*What to work on*
Among the entries below, how many lines contain the string "this"? Only the number, please.

Collected data entries:
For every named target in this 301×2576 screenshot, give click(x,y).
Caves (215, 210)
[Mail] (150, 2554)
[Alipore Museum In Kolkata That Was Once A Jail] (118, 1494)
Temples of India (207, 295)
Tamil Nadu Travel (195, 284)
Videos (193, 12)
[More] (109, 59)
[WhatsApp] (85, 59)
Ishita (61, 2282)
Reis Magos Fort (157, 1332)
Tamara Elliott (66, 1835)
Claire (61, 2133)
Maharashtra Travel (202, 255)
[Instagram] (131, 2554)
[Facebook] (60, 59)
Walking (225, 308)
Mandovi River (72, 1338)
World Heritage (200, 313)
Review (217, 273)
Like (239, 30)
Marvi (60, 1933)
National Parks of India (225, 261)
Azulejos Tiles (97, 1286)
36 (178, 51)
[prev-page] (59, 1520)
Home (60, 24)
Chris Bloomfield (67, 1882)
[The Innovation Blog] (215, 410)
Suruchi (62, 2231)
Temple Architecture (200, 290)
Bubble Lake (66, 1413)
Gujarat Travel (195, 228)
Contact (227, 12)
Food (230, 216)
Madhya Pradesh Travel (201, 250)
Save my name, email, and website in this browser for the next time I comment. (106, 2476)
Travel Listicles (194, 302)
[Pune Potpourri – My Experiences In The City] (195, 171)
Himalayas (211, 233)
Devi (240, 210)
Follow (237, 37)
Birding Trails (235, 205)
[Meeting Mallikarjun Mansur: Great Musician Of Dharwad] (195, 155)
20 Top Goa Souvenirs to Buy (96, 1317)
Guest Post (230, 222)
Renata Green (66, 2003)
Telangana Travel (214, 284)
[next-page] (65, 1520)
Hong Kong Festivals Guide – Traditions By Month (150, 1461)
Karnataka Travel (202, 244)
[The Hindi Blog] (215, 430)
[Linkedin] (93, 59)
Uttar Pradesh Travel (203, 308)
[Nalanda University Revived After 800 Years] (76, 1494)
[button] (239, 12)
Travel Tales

*Result below*
2